| What to do |
Scan the entries below for the word "Screenshot". Copy each line that has it.
Exercise material Start Marker
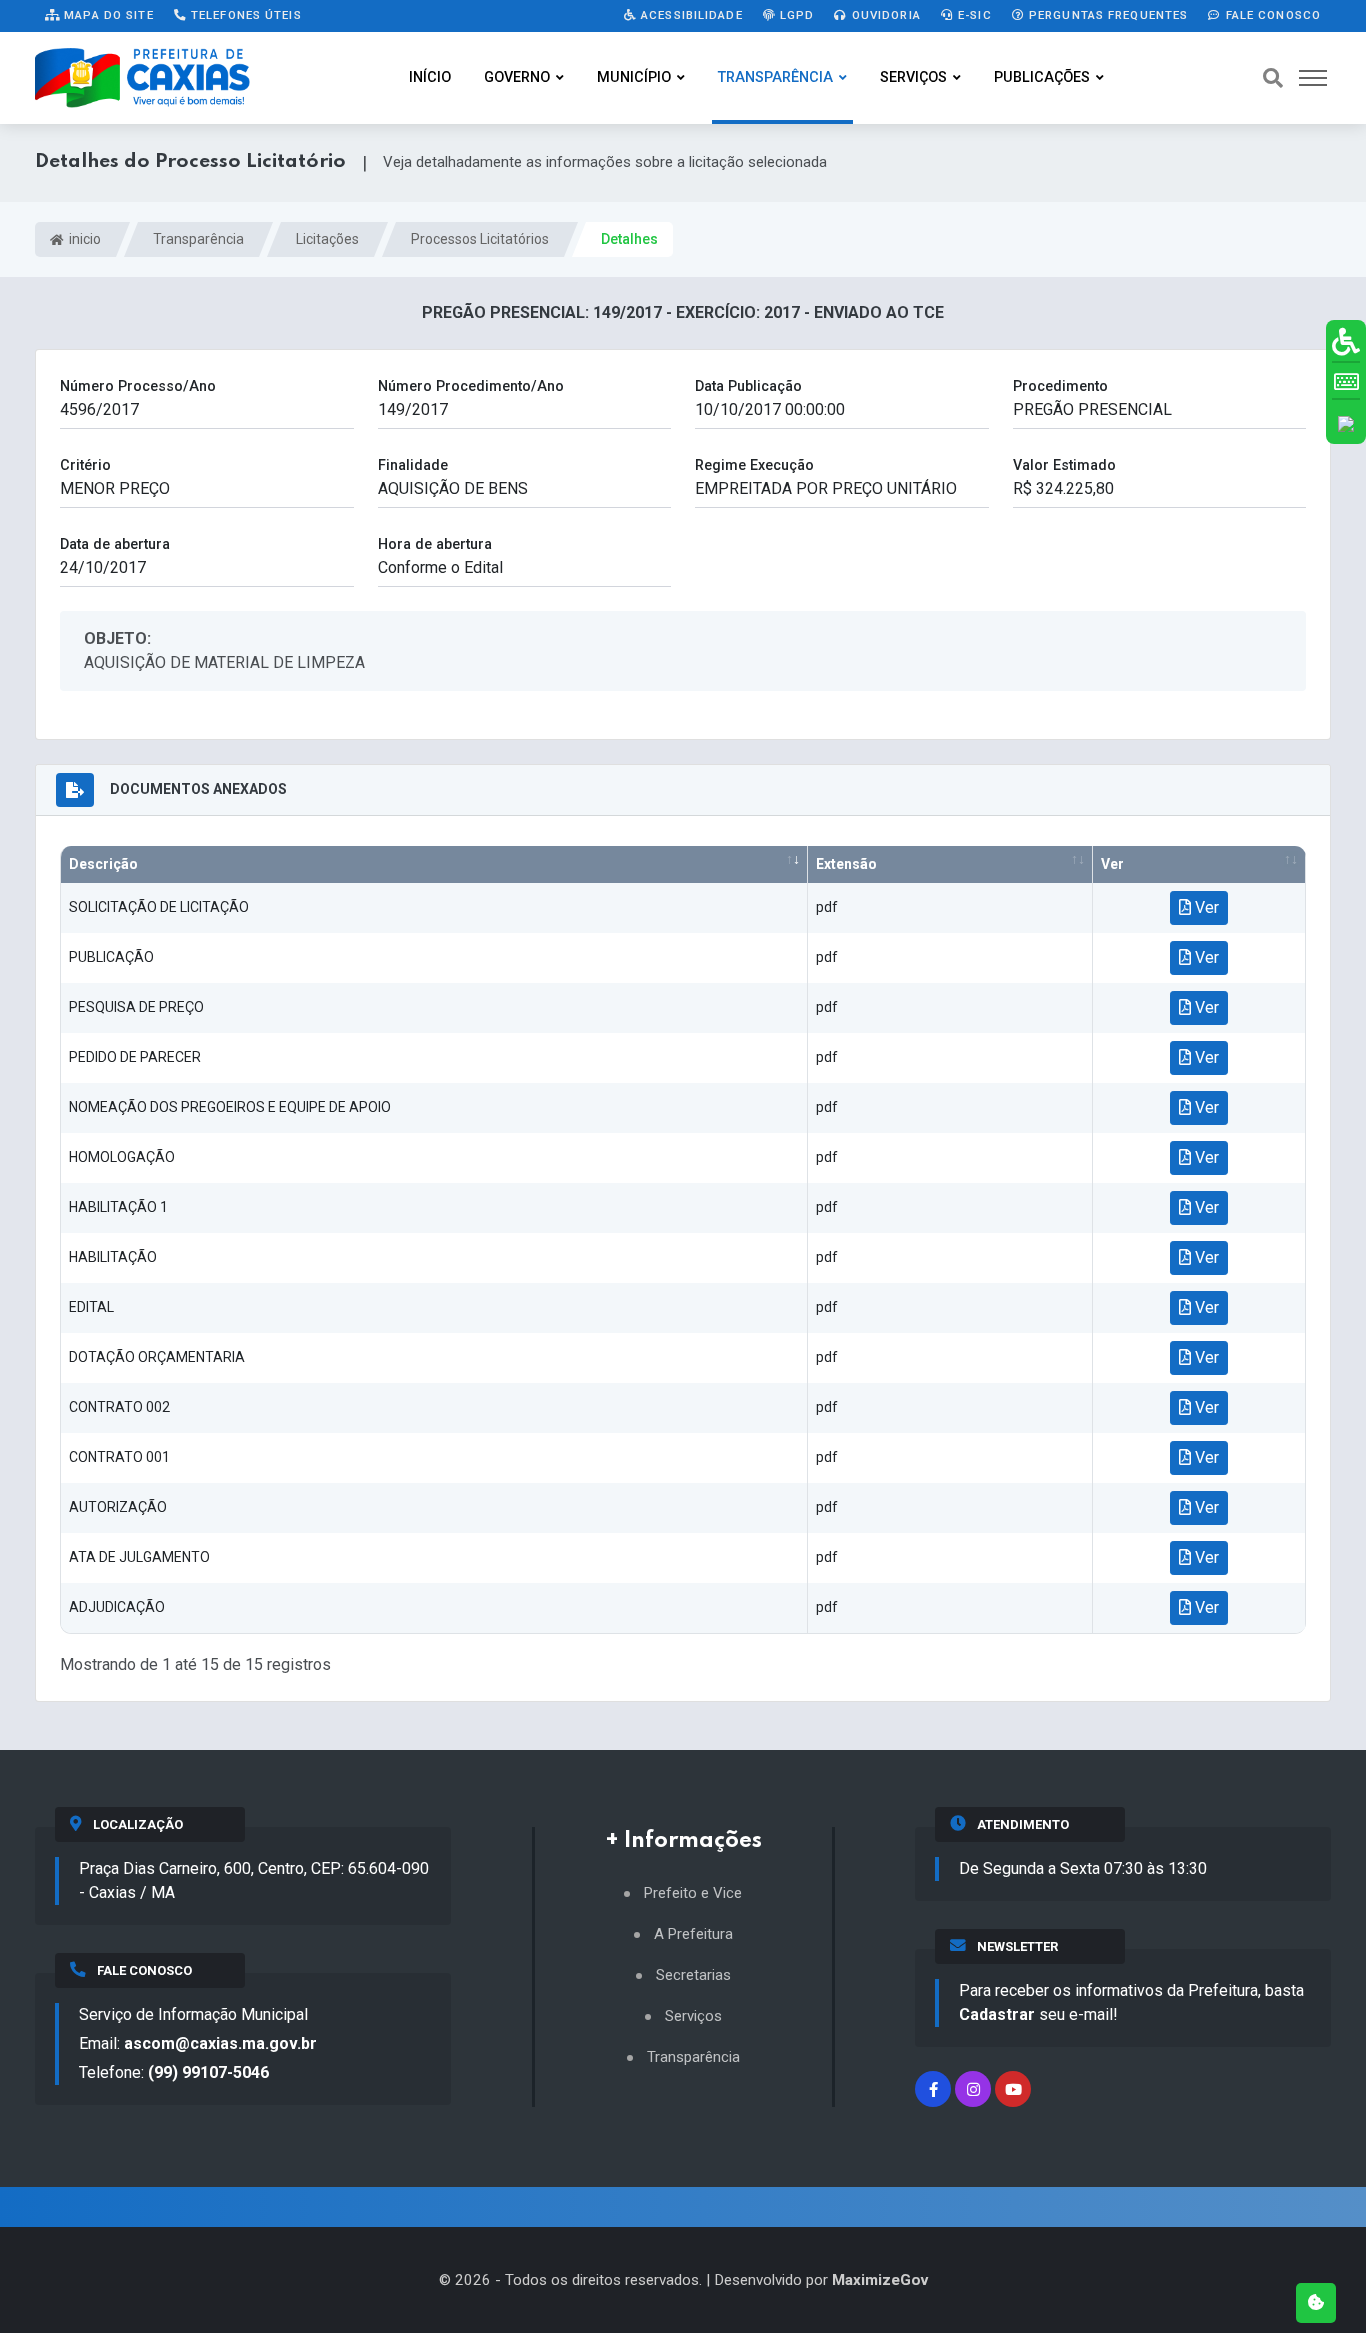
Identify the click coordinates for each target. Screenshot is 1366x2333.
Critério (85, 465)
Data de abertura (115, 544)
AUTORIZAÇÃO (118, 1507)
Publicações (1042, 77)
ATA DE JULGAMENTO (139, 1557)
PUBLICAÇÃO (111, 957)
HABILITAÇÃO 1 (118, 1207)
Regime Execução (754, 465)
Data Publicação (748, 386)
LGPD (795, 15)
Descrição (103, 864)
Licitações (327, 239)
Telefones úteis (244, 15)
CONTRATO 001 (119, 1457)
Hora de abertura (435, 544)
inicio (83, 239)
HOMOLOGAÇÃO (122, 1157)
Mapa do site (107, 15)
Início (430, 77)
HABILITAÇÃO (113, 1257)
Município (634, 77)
Exercise material End Marker
Exercise material Start Marker
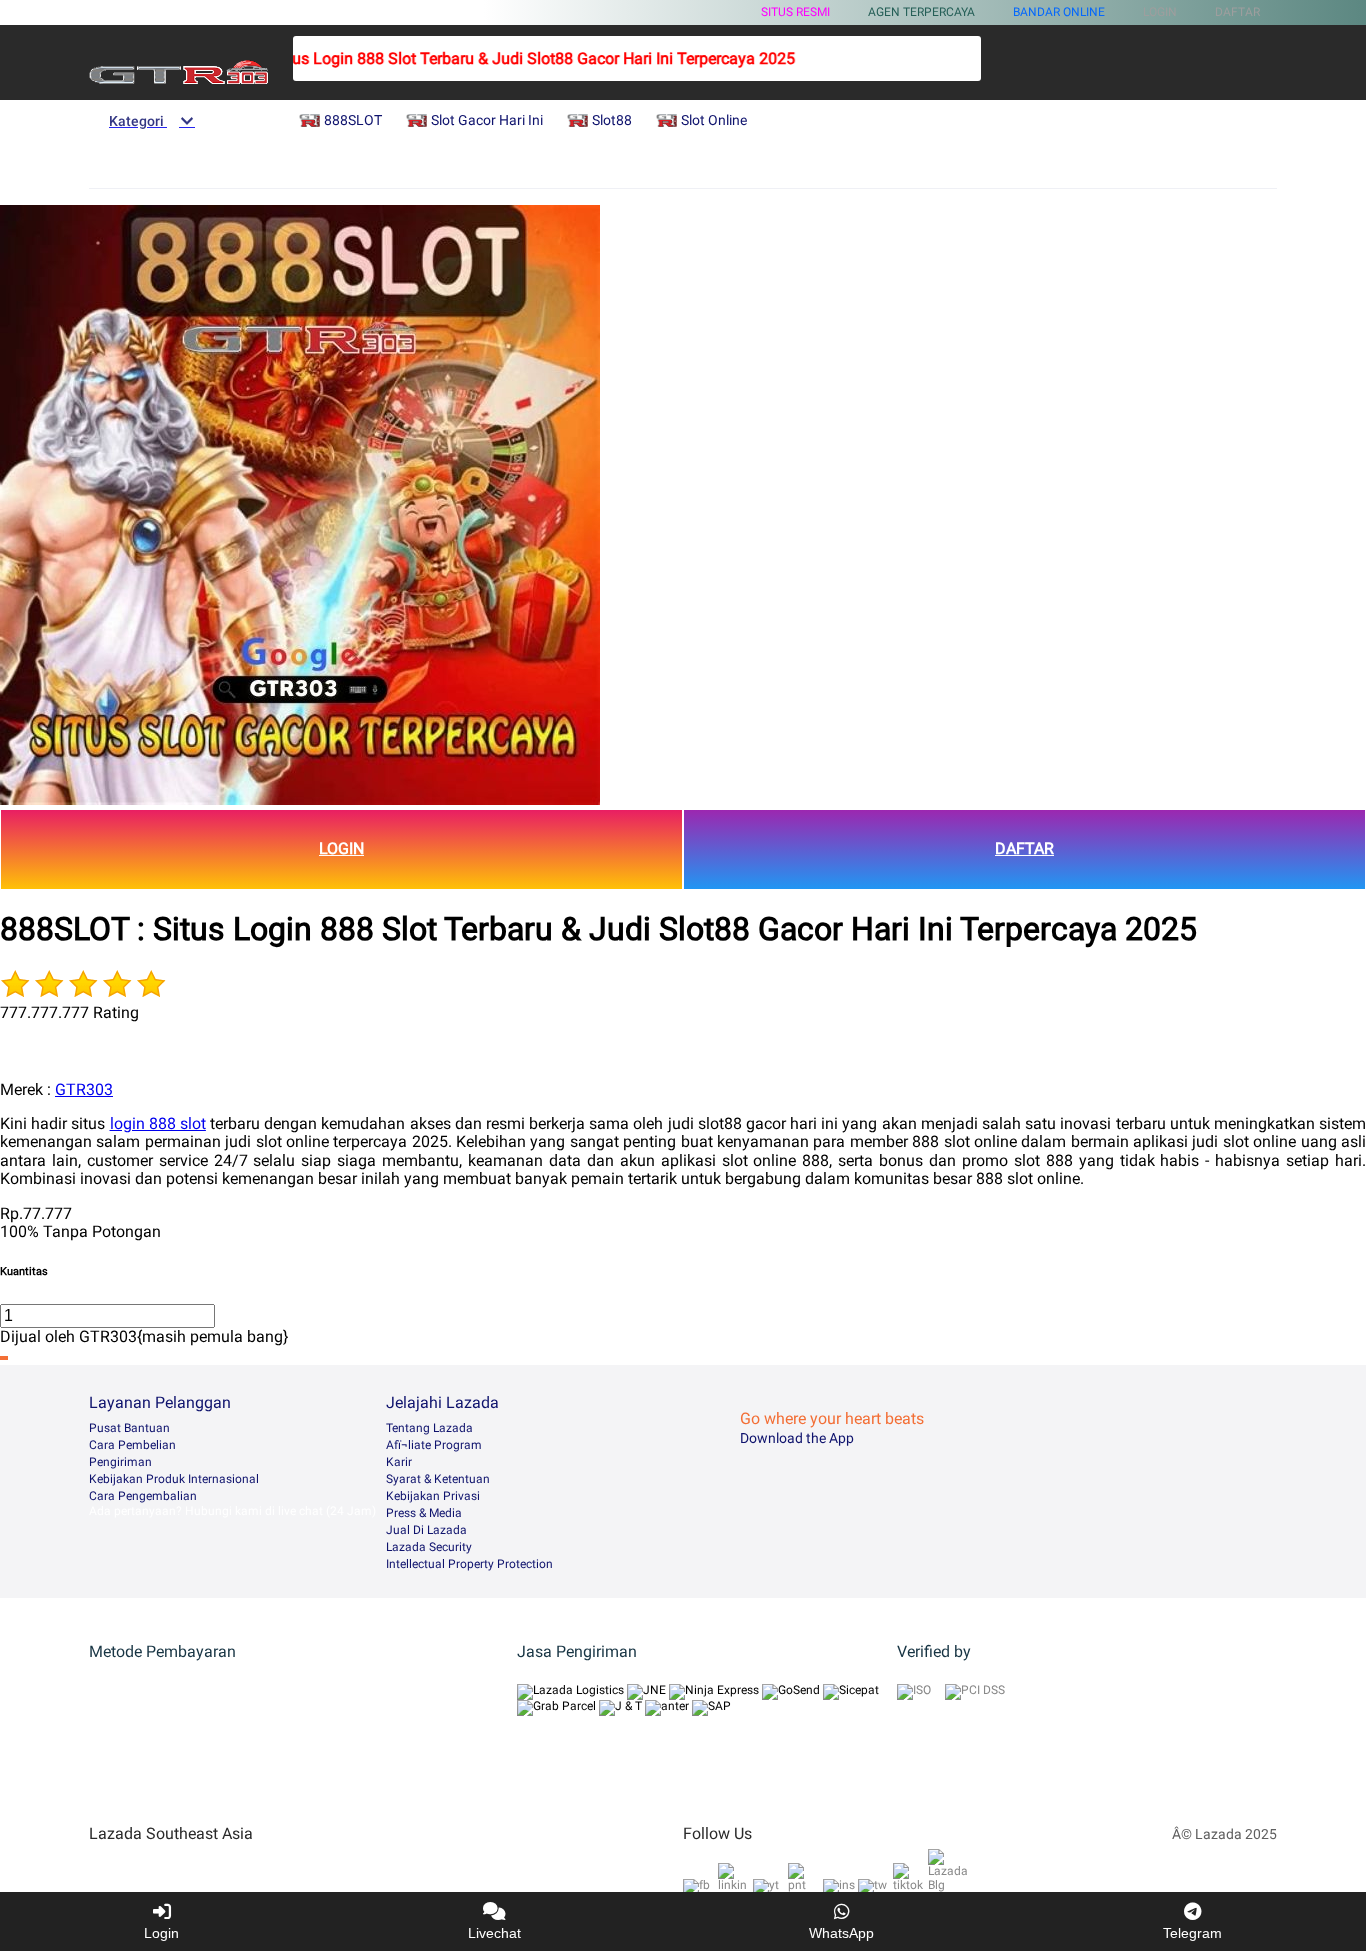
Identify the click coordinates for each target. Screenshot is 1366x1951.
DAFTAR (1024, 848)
Exercise material End Marker
| Reply to the task |
Identify the click coordinates for each target. Screenshot is 1366x2333.
Identify the click coordinates for each target. Screenshot is 1366x1951.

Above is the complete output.